Aim of the task. Print the records below word for word, but leave out the pictures.

Data.
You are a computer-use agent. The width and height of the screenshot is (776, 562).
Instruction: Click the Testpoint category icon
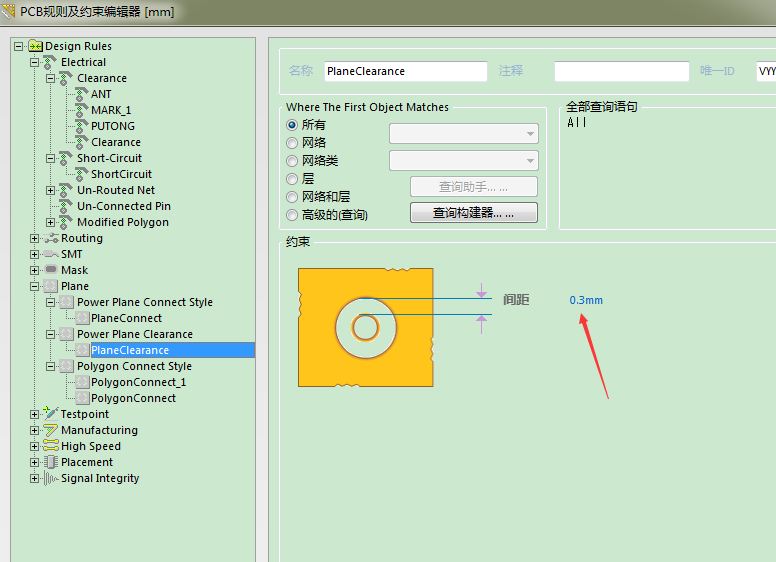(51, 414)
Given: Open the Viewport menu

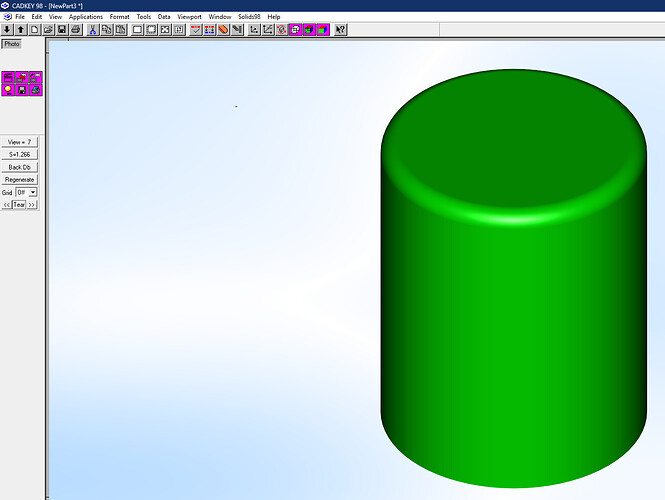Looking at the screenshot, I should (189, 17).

Response to the exercise.
You are a computer-use agent. The width and height of the screenshot is (776, 562).
Instruction: Click the Testpoint category icon
(51, 414)
Given: Open the Viewport menu

Looking at the screenshot, I should (189, 17).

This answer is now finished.